IMPORTANT: Because cottage may be last Schindler-designed building in Chicago area.
Updated: June 11, 2012 8:23AM
An Oak Brook contractor with a passion for Prairie School architecture has come to the rescue of the tiny Schindler-Wright cottage once targeted for demolition on Wilmette’s Isabella Avenue.
Joe Catrambone said Friday he plans to dismantle the building, now at 1320 Isabella St., and take all of its original components to his Wauconda lakefront property. He hopes it will serve not only as a family cottage, but also as a destination for other architecture enthusiasts who want to spend time there.
Preliminary staging for the operation should go up next week, Catrambone said; work will include turning off utilities and removing non-original building sections. He hopes to have the cottage moved and reconstructed in time for it to be used in 2013.
Catrambone said he intends to raise the $80,000 he estimates is needed to complete the project by selling shares in a company formed for that purpose.
Meanwhile, developer George Hausen, who owns both the 1320 and neighboring 1318 Isabella lots, has put the larger John Van Bergen-designed two-story home at 1318 Isabella St. up for sale. The house is now on the market for $599,000, he said Friday, at least for the next few months.
Lisa DiChiera, advocacy director for Landmarks Illinois, said Friday that her group will work with Hausen to try to find a buyer for the main house.
“It’s really a Prairie-style masterpiece, but it does need the right buyer, who appreciates that style and who really understands that this house is unique. It’s livable right now, so changes would just have to be cosmetic,” she said, adding that a buyer could win a property tax assessment freeze benefit if he or she allowed the building to gain municipal landmark status.
Catrambone praised Hausen, and officials of the Frank Lloyd Wright Conservancy, for making the cottage relocation possible.
“I want to commend him. George is a developer. His business is building new houses. For him to do this is a big deal,” he said.
Catrambone also suggested that his gain was Wilmette’s loss.
Last month, commissioners on the Wilmette Park District’s recreation committee decided not to move the cottage to district property. Commissioners weren’t happy with projected moving and repositioning costs of up to $66,000, nor the short time they would have had to check out the building.
“I do not understand why the Wilmette Park District didn’t get it, and buy (the building), and make the numbers work,” he said. “From my point of view it was a complete mistake.
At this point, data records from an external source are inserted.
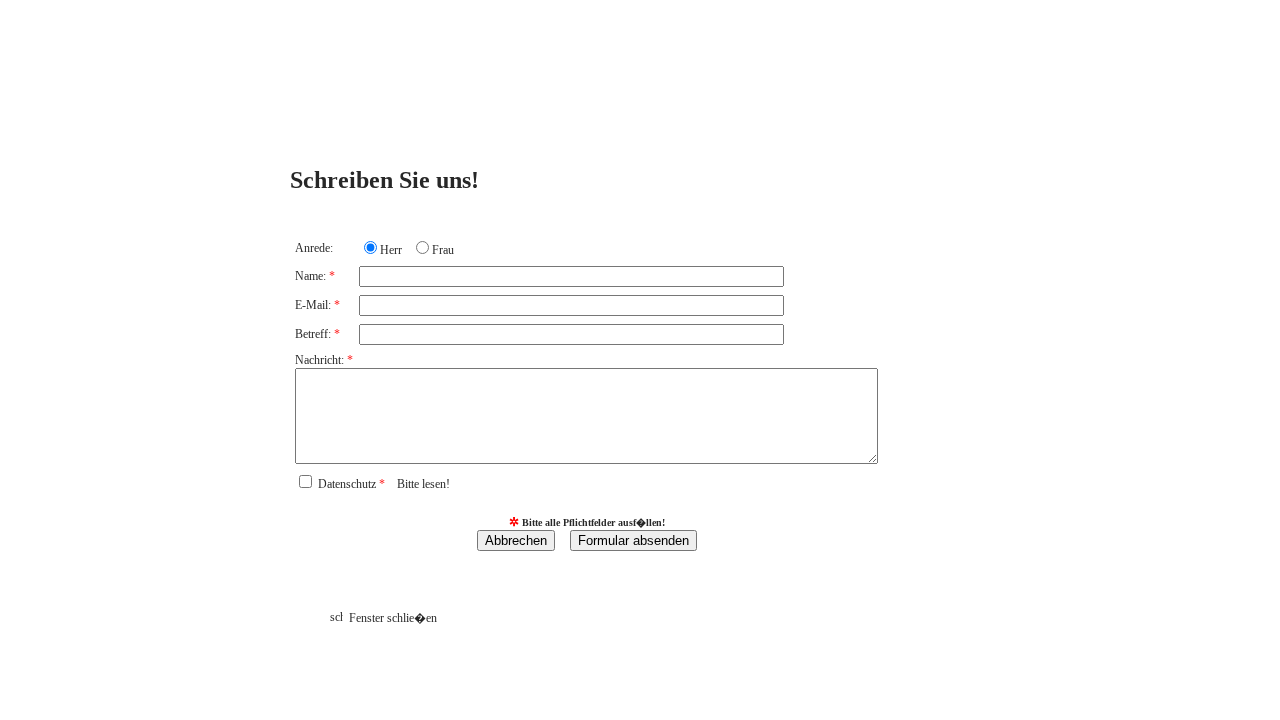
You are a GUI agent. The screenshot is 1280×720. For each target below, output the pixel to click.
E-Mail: (317, 305)
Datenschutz (384, 484)
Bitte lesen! (423, 484)
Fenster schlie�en (390, 618)
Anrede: (314, 248)
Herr (391, 250)
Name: (315, 276)
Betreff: (317, 334)
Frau (443, 250)
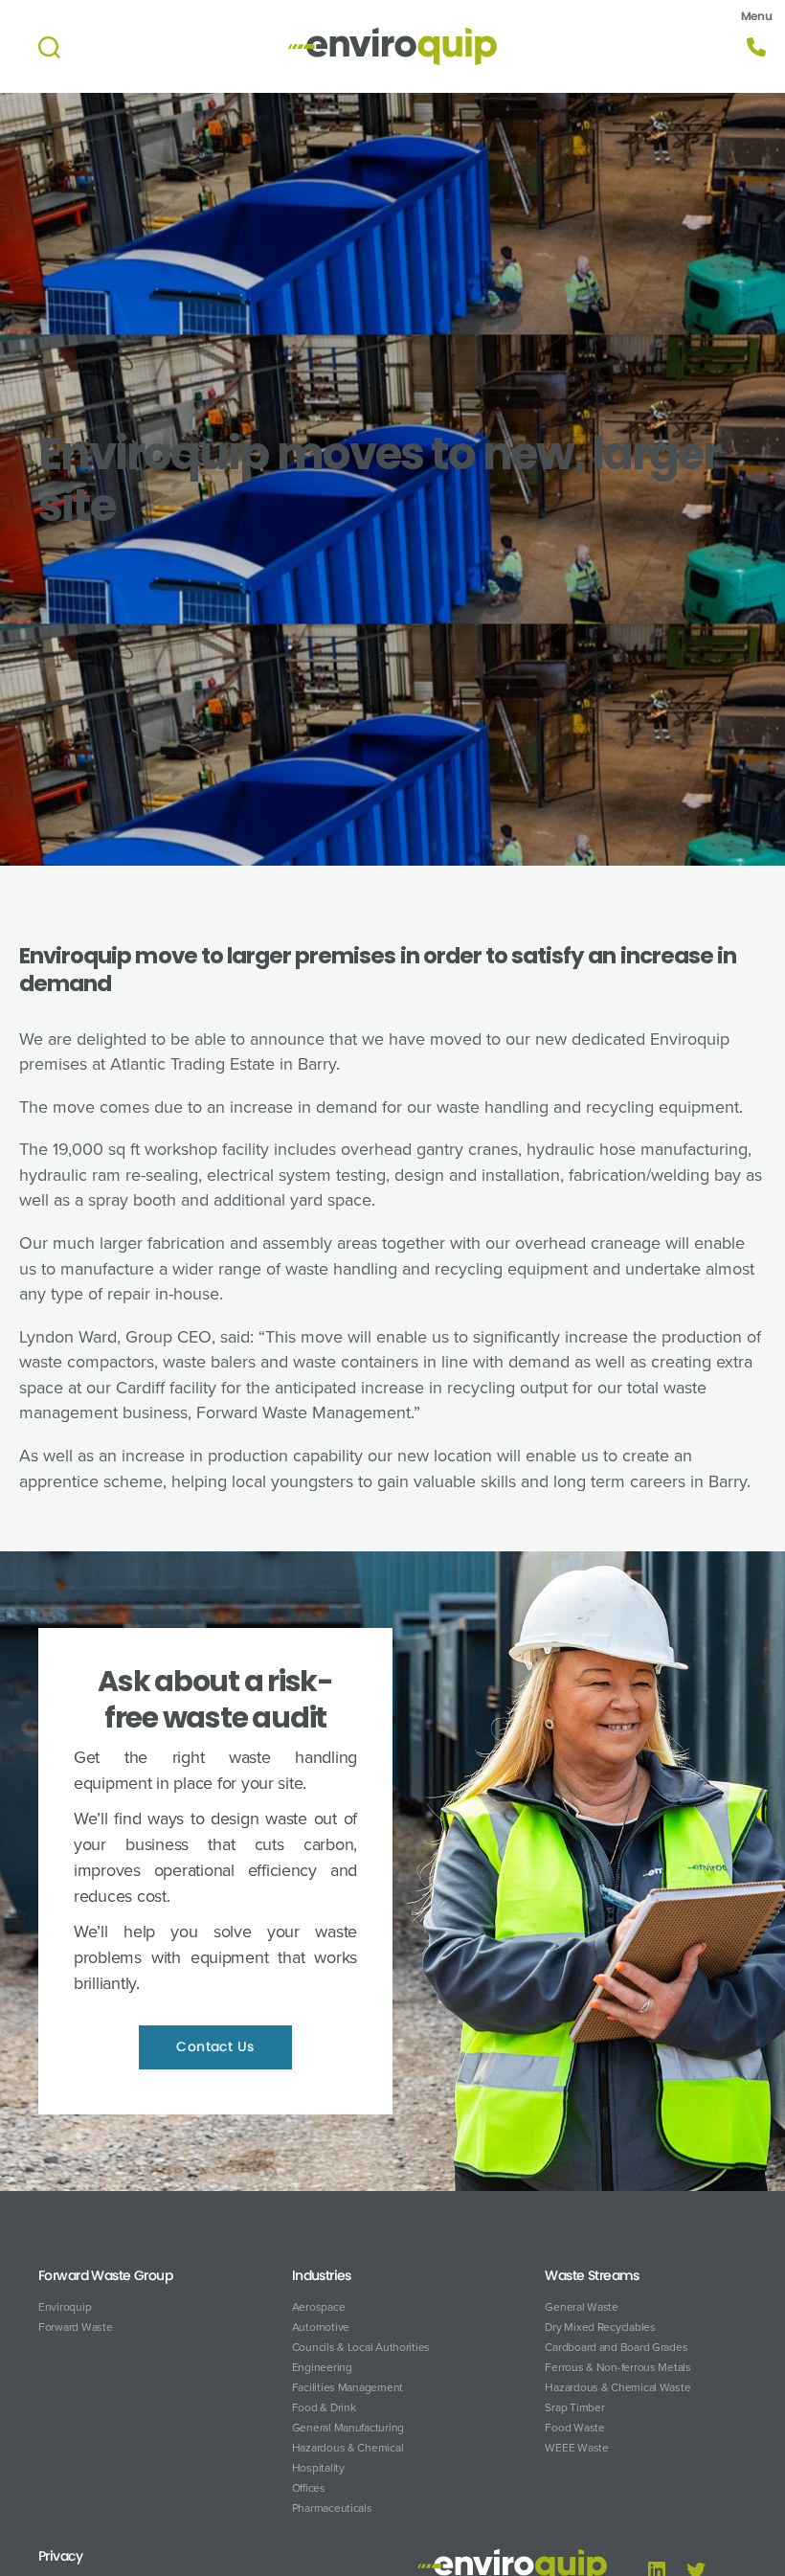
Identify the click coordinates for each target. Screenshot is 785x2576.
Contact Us (215, 2046)
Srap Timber (574, 2407)
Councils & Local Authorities (361, 2347)
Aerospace (319, 2307)
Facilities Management (347, 2387)
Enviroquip (64, 2307)
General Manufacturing (348, 2427)
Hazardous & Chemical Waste (617, 2387)
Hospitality (318, 2467)
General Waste (581, 2307)
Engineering (322, 2367)
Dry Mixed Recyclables (600, 2327)
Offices (308, 2488)
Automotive (320, 2327)
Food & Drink (324, 2407)
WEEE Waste (576, 2447)
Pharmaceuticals (332, 2508)
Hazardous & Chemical (348, 2447)
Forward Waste (75, 2327)
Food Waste (574, 2427)
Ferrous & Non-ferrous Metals (617, 2367)
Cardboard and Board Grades (616, 2347)
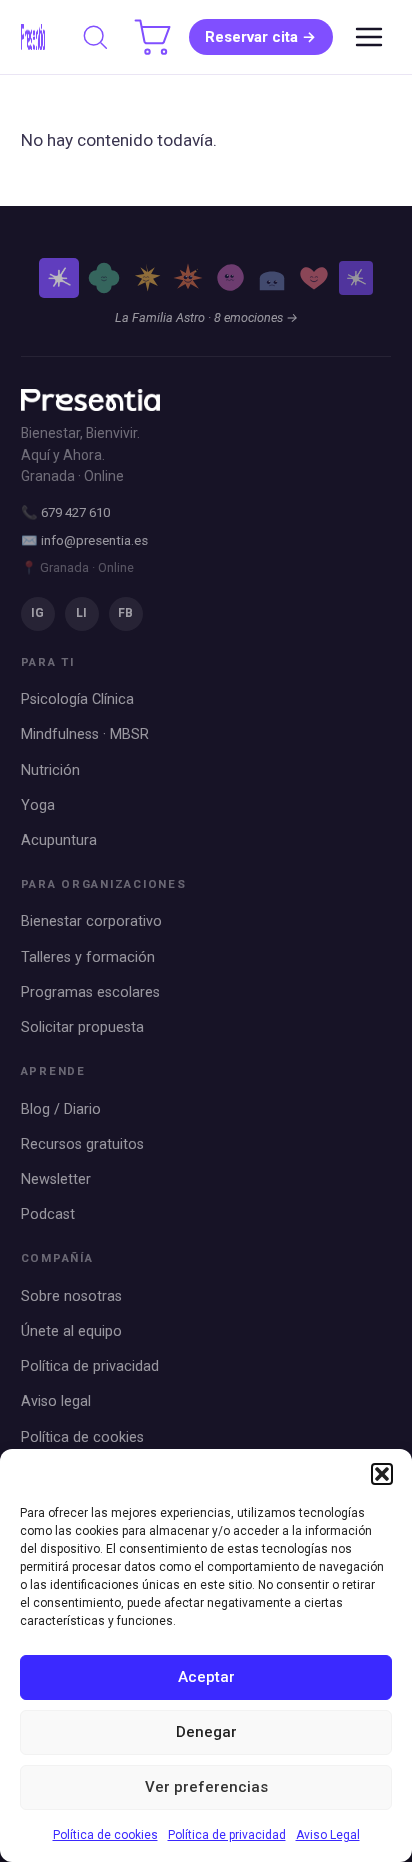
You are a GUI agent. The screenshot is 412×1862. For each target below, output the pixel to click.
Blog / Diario (61, 1109)
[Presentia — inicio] (33, 37)
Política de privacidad (227, 1835)
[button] (382, 1474)
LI (81, 613)
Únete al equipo (71, 1331)
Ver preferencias (206, 1787)
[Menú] (369, 37)
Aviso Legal (328, 1835)
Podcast (48, 1214)
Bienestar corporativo (91, 921)
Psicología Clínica (77, 699)
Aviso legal (56, 1401)
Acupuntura (59, 840)
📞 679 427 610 (65, 512)
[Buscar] (95, 37)
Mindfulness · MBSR (85, 734)
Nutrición (50, 770)
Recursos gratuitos (82, 1144)
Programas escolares (90, 992)
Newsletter (56, 1179)
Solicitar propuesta (82, 1027)
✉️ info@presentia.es (84, 540)
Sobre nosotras (71, 1296)
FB (125, 613)
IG (37, 613)
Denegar (206, 1732)
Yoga (38, 805)
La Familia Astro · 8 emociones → (206, 317)
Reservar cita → (260, 37)
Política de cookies (105, 1835)
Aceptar (206, 1677)
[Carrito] (153, 37)
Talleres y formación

“But it was to my benefit, to be honest.”
Both the cottage -- a single-story construct with ties to architectural giant Frank Lloyd Wright and fellow Prairie School pioneer Rudolph Schindler -- and the Van Bergen house had been scheduled for demolition until protests from the preservation community convinced Hausen to hold off on the wrecking ball.
The cottage was originally built in 1920, and blueprints include not only Wright’s signature but also that of Schindler, a one-time Wright assistant and famous architect in his own right. According to officials from the conservancy, architectural historians believe it could be the last remaining Schindler-designed building in the Chicago area.
John Adler, Wilmette’s community development director, said Catrambone’s project was “sad, in the sense that it would have been nice if (the cottage) could have been kept in Wilmette, but the huge positive is that it has been saved.”